O volume armazenado nas 12 bacias hidrográficas do Ceará é o mais
baixo dos últimos dez anos quando comparada a mesma data (31 de julho).
Segundo números da Companhia de Gestão dos Recursos Hídricos (Cogerh), a
bacia em melhor estado, a do Alto Jaguaribe, está com apenas 50,5% do
volume. O armazenamento de água total do Ceará também é o mais baixo do
período: apenas 29,7%.
A situação é de alerta também quando
observados os dez maiores reservatórios do Estado monitorados pela
Cogerh. Dos oito açudes que existem desde 2005, apenas o Pacoti não
enfrenta a pior situação agora em 2014 (quando comparada a mesma data –
1º de agosto): está com 35,6% do volume e esteve com 32,5% em 1º de
agosto de 2012. As barragens mais recentemente inauguradas (Figueiredo,
de 2013 e Taquara, de 2010) também têm hoje o pior quadro.
Entre
as bacias, a do Sertão de Crateús é a com pior índice: está com apenas
2,57% da capacidade. Ela é composta por nove municípios. Pelo menos
38.810 domicílios dessas cidades são atendidos pela Companhia de Água e
Esgoto do Ceará (Cagece).
Futuro
O
cenário que se apresenta é de alerta, destaca o chefe de gabinete da
Cogerh, Berthyer Peixoto Lima.

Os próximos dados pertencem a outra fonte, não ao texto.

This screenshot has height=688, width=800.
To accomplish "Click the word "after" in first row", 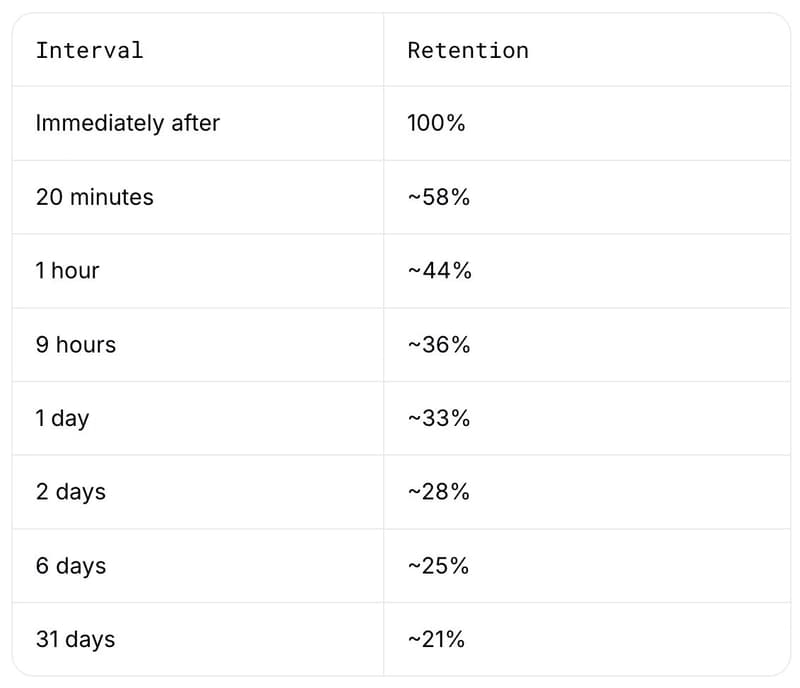I will (x=195, y=123).
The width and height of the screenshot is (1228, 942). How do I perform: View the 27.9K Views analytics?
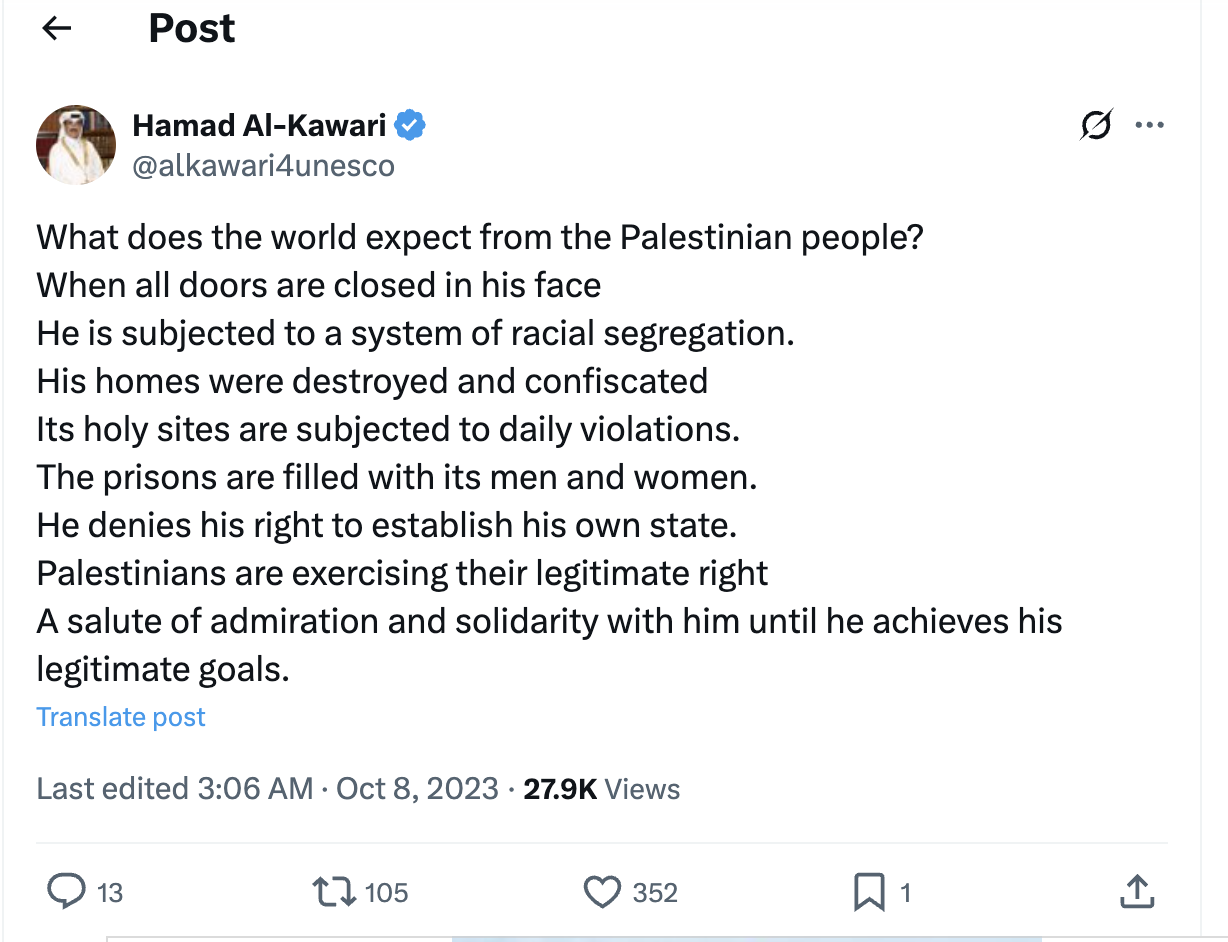point(602,789)
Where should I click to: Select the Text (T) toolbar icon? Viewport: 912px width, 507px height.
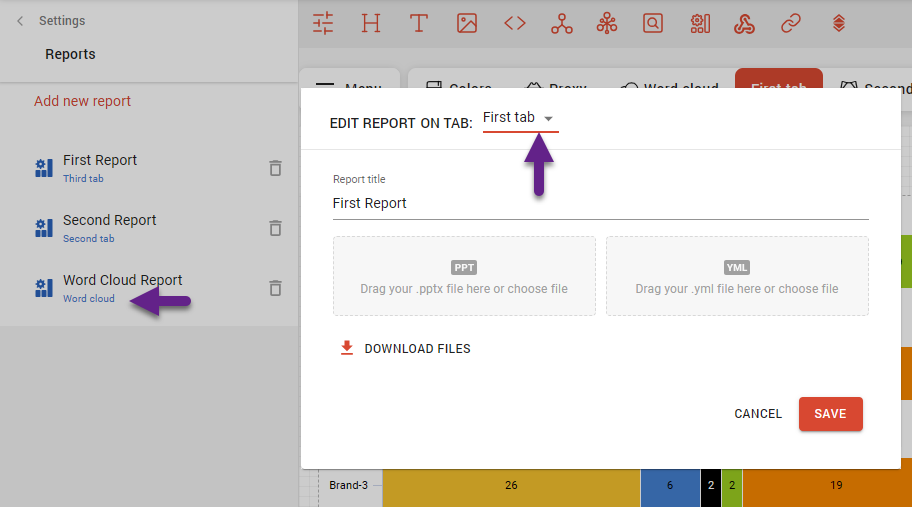click(419, 23)
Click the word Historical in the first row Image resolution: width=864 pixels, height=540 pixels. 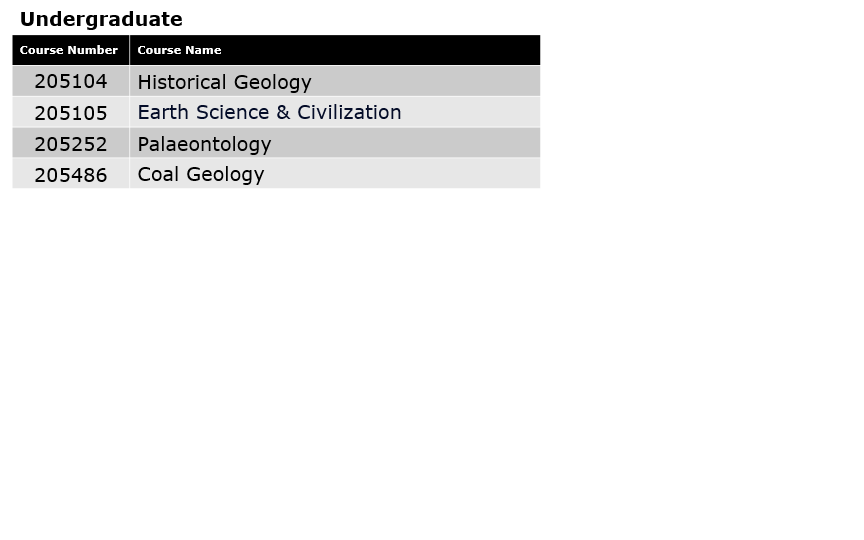182,82
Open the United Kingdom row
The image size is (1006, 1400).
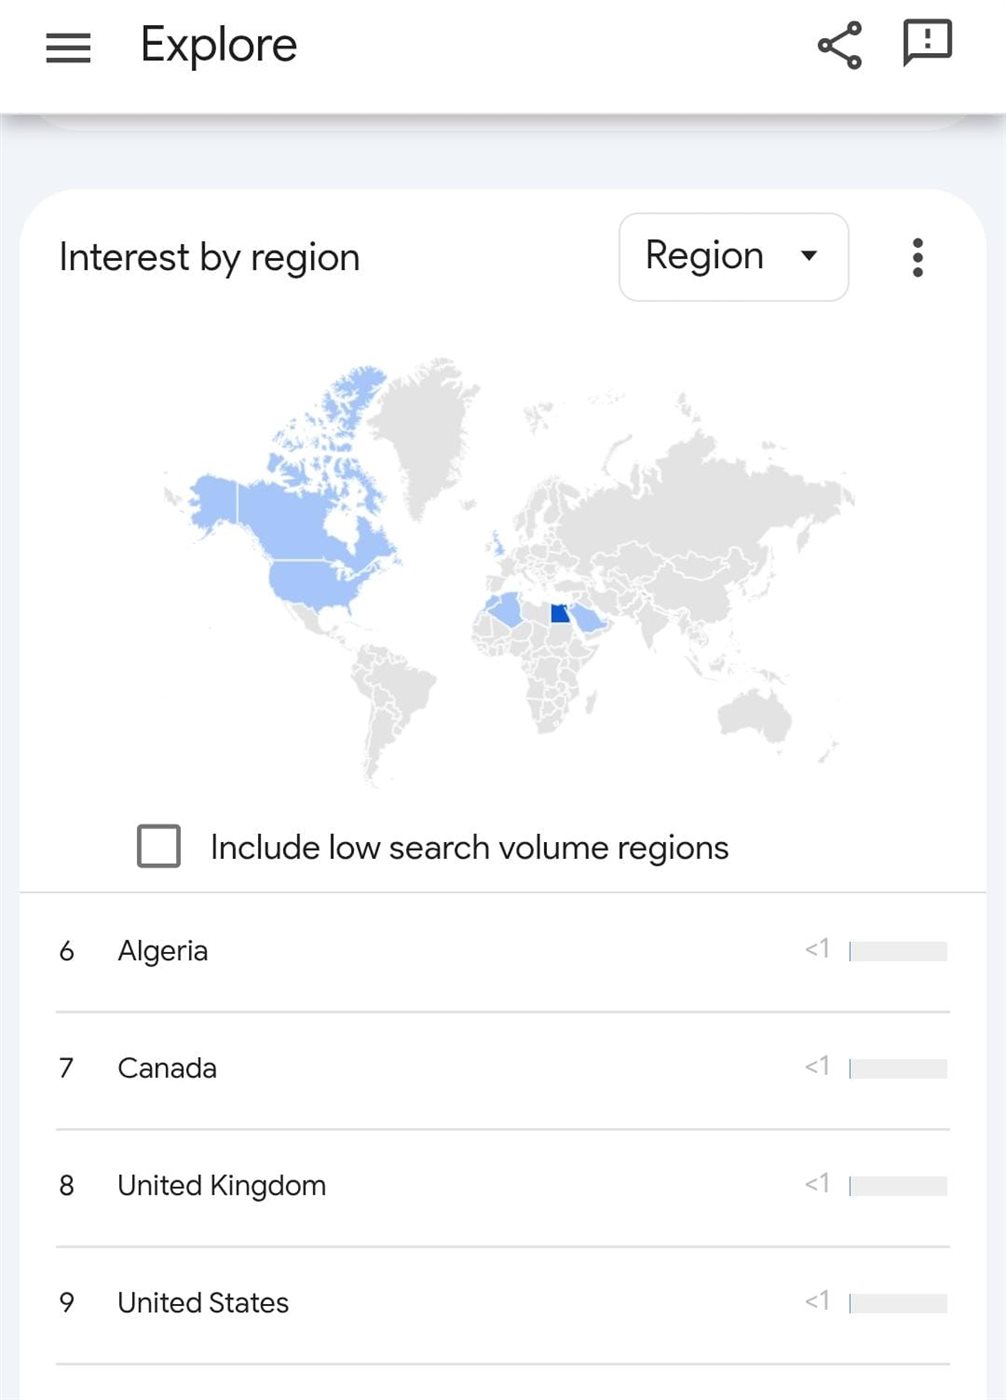[502, 1186]
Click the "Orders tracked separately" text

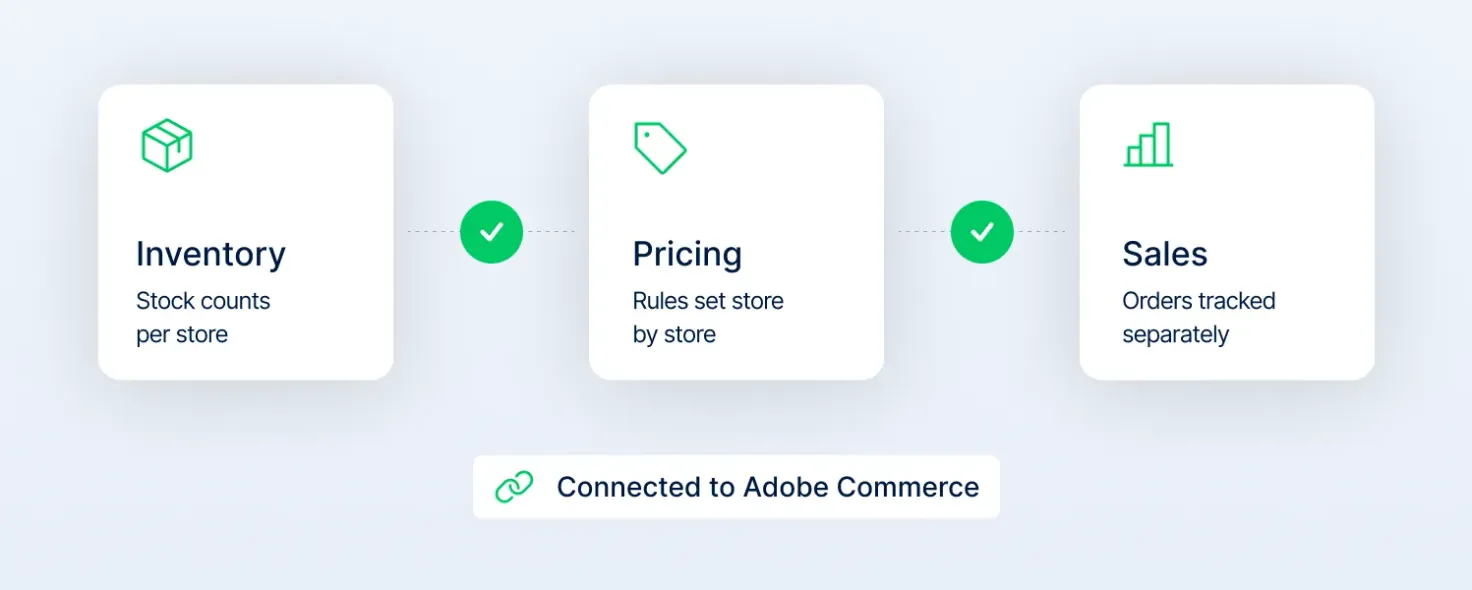(1199, 318)
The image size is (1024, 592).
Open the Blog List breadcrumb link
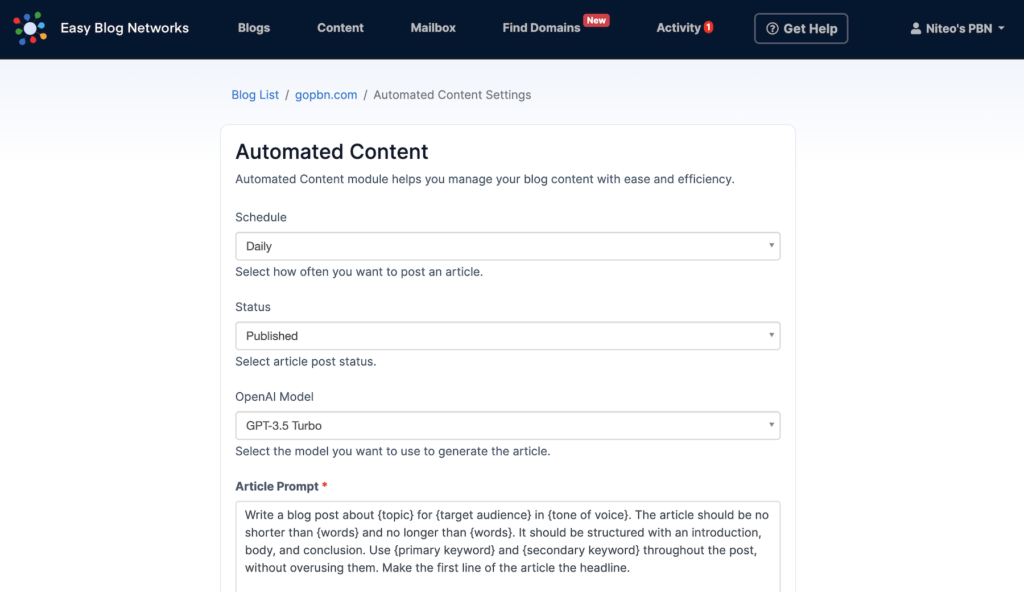tap(255, 94)
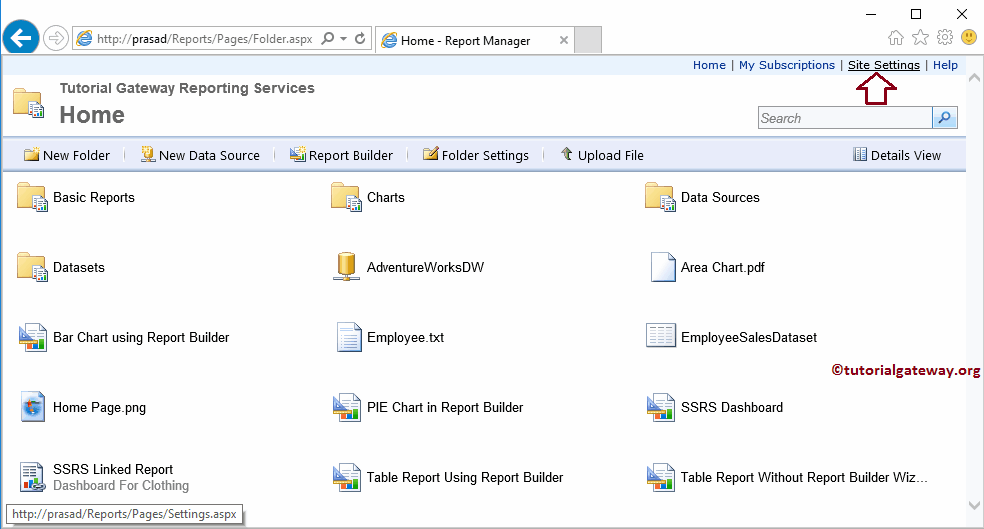Screen dimensions: 984x529
Task: Expand the address bar search dropdown arrow
Action: point(343,39)
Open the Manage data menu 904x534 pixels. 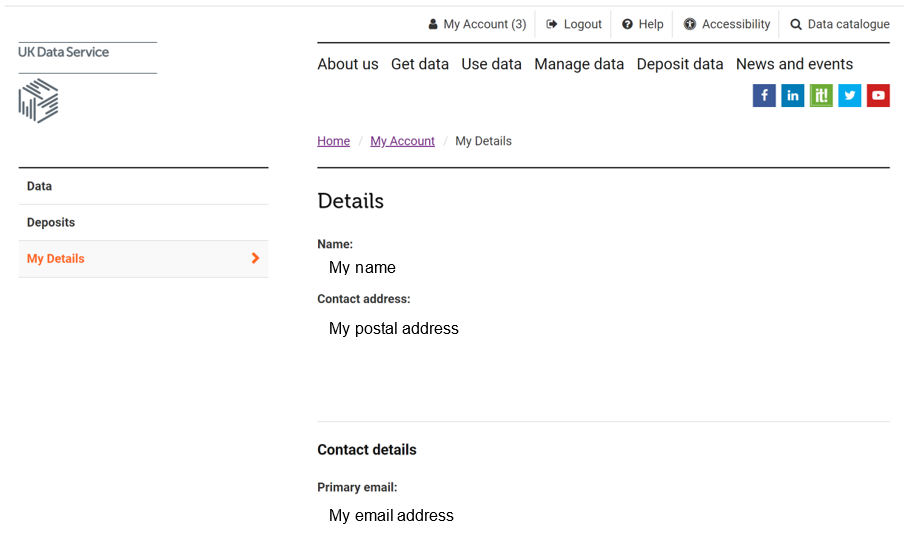[579, 64]
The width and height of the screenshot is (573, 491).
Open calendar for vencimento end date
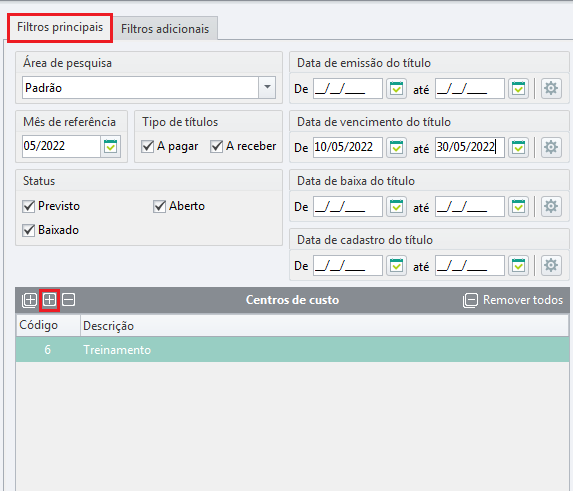point(518,148)
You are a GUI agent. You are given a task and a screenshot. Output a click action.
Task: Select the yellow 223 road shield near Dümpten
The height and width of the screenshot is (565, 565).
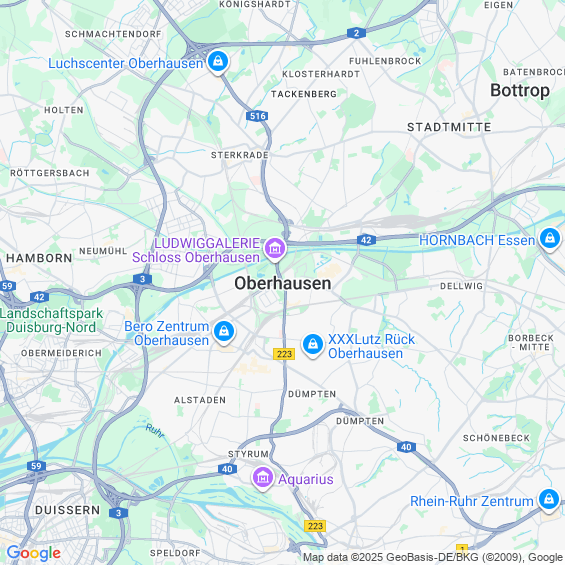point(284,354)
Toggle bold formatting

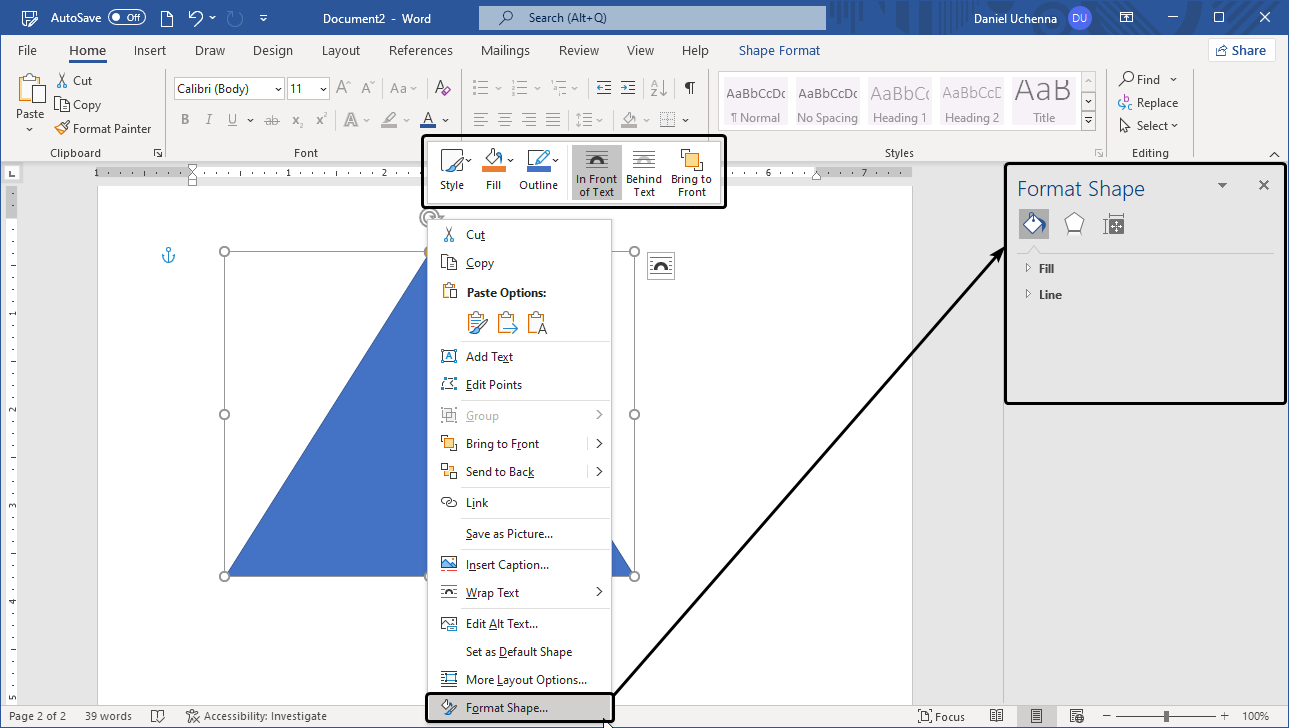click(184, 118)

Apesar de considerar arriscada a análise
de período proposta pelo
O POVO, porque “prender-se a dez anos
pode representar um erro hidrológico”, Lima reconhece que a situação
preocupa e pode se agravar em 2015 dependendo de como o clima se
comportar no Ceará.
Por isso, ele adianta que, caso seja
percebido “que 2015 é um ano de seca”, as medidas de priorização de água
para o consumo humano e animal serão “mais duras”. Além da suspensão
das outorgas novas para uso de água para a irrigação, como é feito hoje
no Canal do Trabalhador e no Eixão das Águas, outorgas já em execução
também podem ser suspensas. “Tem leis estadual e federal que dizem que,
em anos de eventos críticos, é necessário que usos de água para consumos
menos nobres sejam suspensos. Se a gente perceber que 2015 é ano de
seca, vai ter que suspender a água de irrigação pra que possa priorizar o
uso para abastecimento humano e animal”, adianta Berthyer.
Ele
lembra, porém, que, por enquanto, o comportamento do clima no ano que
vem é apenas suposição. Porém, indica, “pressupõe-se” que será um ano de
El Niño. “Isso não quer dizer que vá ser ano de seca. Pode ter
fenômenos isolados, eventos que acabem causando aporte hídrico
satisfatório”, comenta. O tempo para a recuperação dos reservatórios
cearenses, porém, é incerto, indica o chefe de gabinete da Cogerh.
Assim, o Estado trabalha sempre com “o pior cenário” pensando em
soluções no caso de carência de chuvas.